Wood contains components that are not hydrolyzed, such as lignin, and thus a residue containing lignin and the like is obtained after hydrolysis using a cluster acid catalyst. In the residue, cellulose or hemicellulose reacts in the hydrolysis reaction and falls out, resulting in pores. It is considered that the cluster acid catalyst remaining in the pores cannot be sufficiently recovered in the first and second solid-liquid separation steps.
Therefore, in the pressing step, by eluting the cluster acid catalyst remaining in the pores in the plant fiber residue, the cluster acid catalyst remaining in the pores that could not be sufficiently recovered until now can be recovered.

Specific examples of the pressing method include a method using a screw type decanter and a method using a press plate type decanter.
The screw-type decanter is an apparatus that presses and removes a sample by utilizing the rotation of a screw in a liquid removal chamber provided with an inner cylinder screw in an outer cylinder screen.

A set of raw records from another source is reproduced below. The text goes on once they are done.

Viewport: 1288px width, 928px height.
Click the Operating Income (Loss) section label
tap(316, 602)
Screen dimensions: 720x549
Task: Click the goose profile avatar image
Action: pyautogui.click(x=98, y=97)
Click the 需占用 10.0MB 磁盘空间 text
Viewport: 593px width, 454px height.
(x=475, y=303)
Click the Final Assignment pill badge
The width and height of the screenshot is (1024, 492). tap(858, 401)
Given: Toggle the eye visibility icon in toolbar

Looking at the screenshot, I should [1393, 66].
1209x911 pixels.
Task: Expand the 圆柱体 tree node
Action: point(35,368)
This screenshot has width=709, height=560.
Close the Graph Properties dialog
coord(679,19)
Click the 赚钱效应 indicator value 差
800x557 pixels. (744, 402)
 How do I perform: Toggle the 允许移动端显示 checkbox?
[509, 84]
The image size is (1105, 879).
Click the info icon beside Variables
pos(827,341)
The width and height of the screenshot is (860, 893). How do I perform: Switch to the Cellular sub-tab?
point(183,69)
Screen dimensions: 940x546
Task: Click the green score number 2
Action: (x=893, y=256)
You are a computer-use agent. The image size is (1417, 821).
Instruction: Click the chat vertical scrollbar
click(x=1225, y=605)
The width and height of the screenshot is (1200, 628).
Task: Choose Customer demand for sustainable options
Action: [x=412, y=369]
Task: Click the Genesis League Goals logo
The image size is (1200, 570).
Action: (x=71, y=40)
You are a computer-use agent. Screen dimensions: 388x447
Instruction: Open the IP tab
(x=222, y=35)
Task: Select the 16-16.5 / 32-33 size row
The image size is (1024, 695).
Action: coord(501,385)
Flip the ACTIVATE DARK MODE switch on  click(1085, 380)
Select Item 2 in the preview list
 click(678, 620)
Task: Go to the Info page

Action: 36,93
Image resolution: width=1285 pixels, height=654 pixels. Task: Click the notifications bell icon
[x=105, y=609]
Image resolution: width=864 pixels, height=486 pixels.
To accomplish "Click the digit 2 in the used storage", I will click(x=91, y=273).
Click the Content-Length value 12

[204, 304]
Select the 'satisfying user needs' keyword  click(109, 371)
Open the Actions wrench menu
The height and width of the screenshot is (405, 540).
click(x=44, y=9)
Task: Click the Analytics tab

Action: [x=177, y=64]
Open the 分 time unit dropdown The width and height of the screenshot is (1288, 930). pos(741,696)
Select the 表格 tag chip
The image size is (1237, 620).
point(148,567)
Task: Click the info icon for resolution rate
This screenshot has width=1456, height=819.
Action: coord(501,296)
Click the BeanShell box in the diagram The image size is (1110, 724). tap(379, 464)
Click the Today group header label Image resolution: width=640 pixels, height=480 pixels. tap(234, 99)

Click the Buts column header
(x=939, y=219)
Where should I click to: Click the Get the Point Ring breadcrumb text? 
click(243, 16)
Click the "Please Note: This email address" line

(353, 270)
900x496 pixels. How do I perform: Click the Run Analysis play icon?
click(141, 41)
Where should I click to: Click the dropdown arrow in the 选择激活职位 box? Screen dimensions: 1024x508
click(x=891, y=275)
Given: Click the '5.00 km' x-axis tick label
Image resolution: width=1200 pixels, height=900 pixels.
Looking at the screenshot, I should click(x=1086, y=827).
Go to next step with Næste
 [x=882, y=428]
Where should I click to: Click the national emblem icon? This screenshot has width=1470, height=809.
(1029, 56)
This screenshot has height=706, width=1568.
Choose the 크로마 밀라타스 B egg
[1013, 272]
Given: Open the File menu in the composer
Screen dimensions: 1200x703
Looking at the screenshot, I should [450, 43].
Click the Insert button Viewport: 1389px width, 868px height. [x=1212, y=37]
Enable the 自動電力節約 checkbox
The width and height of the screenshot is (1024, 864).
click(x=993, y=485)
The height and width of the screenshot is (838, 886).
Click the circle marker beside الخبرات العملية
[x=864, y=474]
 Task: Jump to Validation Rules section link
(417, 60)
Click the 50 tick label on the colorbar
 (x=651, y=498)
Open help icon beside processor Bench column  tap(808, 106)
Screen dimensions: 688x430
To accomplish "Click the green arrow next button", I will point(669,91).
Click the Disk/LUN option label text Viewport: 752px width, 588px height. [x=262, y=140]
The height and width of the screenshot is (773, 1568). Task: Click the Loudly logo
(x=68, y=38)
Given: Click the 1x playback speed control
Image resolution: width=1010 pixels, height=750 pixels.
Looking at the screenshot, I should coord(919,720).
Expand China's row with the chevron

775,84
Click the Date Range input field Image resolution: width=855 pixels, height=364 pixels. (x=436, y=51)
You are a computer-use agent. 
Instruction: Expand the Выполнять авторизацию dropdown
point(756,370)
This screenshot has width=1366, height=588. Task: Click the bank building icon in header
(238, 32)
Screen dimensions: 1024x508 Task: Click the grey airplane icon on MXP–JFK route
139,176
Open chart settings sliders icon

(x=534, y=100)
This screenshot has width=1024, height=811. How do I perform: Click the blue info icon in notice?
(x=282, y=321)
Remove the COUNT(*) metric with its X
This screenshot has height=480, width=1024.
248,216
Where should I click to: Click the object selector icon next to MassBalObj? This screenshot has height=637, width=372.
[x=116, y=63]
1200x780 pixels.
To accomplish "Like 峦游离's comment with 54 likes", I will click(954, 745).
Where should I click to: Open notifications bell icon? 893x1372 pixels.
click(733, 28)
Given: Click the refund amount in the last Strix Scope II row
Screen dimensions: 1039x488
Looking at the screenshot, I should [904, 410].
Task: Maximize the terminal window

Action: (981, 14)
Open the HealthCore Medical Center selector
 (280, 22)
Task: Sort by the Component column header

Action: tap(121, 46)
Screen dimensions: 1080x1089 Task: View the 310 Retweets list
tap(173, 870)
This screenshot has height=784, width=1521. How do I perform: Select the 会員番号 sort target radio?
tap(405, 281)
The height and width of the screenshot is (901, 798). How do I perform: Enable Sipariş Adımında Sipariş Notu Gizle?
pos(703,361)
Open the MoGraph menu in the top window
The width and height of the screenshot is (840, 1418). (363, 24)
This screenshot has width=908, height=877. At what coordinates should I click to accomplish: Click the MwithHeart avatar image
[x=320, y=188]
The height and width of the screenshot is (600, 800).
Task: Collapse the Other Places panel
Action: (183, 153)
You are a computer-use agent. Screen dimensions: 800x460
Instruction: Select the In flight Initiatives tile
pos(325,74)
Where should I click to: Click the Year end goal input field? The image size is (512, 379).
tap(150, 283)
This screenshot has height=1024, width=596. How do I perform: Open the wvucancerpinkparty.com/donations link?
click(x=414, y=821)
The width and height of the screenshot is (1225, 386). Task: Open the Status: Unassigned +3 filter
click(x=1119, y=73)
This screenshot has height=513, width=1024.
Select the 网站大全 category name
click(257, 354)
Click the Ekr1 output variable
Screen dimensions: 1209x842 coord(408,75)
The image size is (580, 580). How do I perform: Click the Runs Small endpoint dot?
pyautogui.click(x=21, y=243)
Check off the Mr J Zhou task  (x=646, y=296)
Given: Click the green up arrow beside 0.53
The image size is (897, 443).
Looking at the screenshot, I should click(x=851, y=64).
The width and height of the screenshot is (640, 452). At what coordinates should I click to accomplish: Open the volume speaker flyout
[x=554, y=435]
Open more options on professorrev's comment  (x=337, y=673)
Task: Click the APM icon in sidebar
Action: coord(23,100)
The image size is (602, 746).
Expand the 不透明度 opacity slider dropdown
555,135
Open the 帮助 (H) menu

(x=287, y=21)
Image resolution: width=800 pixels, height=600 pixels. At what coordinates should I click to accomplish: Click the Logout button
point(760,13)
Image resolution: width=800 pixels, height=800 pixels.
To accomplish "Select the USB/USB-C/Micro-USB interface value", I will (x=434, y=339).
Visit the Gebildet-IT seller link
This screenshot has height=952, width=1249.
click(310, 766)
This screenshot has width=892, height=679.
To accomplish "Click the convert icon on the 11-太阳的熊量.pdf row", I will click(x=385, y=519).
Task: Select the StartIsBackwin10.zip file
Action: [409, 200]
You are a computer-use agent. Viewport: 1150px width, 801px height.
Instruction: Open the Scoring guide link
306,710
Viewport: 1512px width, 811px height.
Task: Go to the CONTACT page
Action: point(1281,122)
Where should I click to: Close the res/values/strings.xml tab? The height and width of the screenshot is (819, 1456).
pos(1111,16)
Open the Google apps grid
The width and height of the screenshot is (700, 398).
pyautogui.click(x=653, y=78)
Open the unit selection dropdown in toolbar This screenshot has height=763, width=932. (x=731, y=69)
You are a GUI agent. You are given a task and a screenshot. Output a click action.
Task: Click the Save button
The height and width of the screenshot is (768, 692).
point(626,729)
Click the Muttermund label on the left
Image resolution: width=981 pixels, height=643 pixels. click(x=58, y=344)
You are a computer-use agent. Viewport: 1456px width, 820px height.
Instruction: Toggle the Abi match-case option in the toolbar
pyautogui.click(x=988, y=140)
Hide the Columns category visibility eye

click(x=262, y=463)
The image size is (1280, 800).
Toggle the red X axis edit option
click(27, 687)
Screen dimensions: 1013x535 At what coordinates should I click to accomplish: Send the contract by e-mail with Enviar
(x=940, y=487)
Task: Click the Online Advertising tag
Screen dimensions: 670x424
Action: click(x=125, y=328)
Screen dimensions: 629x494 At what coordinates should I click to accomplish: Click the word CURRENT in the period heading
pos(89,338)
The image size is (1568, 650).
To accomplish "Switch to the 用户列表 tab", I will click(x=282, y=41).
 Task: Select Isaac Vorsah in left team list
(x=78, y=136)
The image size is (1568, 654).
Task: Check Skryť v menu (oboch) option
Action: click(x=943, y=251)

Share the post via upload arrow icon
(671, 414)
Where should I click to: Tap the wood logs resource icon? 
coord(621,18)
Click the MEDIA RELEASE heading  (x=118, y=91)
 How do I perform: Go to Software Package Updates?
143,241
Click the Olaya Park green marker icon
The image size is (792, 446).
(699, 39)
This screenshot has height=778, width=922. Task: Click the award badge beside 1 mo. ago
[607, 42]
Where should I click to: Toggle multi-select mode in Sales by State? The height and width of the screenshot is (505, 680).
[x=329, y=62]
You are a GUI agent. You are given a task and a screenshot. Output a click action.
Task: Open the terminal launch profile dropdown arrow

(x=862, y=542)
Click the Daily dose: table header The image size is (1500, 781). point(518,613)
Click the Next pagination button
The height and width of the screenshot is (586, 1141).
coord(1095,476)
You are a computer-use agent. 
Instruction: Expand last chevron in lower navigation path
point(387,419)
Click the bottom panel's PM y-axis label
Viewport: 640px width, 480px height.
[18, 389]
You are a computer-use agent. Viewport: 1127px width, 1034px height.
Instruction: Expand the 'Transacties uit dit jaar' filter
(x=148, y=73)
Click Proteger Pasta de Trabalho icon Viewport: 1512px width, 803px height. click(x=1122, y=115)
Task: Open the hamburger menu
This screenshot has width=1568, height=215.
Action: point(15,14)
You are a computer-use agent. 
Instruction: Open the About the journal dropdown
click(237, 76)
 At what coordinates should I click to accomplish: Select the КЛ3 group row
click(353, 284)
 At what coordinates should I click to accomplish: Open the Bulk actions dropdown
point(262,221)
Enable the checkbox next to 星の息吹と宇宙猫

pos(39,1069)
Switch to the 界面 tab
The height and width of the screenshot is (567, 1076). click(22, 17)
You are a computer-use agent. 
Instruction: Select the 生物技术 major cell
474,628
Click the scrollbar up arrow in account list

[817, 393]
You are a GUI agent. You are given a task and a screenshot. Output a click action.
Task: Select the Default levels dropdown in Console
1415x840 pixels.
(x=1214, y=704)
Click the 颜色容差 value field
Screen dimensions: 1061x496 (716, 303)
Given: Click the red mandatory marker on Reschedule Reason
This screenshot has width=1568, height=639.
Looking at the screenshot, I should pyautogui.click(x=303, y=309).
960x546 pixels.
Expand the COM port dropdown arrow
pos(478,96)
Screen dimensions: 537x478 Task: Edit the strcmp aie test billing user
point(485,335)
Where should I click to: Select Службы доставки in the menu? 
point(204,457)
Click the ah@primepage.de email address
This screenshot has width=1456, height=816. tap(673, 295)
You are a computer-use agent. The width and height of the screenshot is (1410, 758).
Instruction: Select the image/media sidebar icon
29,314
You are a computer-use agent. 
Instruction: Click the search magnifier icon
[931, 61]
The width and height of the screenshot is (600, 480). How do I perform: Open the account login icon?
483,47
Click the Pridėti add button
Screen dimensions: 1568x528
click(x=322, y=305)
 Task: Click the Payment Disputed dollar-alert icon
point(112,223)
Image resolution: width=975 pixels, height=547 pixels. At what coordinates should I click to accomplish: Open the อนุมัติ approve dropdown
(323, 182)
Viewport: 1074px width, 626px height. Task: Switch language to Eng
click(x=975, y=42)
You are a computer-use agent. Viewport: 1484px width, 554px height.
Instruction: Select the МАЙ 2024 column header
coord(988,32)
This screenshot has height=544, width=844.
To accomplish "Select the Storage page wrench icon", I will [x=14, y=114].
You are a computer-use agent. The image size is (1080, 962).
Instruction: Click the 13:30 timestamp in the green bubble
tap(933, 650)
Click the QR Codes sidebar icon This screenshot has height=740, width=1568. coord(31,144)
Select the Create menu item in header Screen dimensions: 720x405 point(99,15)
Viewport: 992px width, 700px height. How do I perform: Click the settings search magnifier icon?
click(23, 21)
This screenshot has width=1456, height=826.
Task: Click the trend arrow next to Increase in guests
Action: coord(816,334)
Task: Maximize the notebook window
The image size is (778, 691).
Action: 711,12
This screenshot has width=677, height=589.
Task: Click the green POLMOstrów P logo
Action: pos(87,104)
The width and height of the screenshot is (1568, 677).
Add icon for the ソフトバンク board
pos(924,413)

In particular, the outer cylinder screen is always rotated at a lower speed than the conventional screw type decanter with the outer cylinder screen fixed, and the inner cylinder screw is differentially rotated in the same rotational direction at a higher speed than the outer cylinder screen. It is preferable to use a differential rotary screw type decanter for performing the liquid because of high efficiency.
A press plate type decanter is a device that continuously presses with a press plate to separate a solid and a liquid. In particular, it is preferable that a screw mechanism for conveying the pressed solid is attached.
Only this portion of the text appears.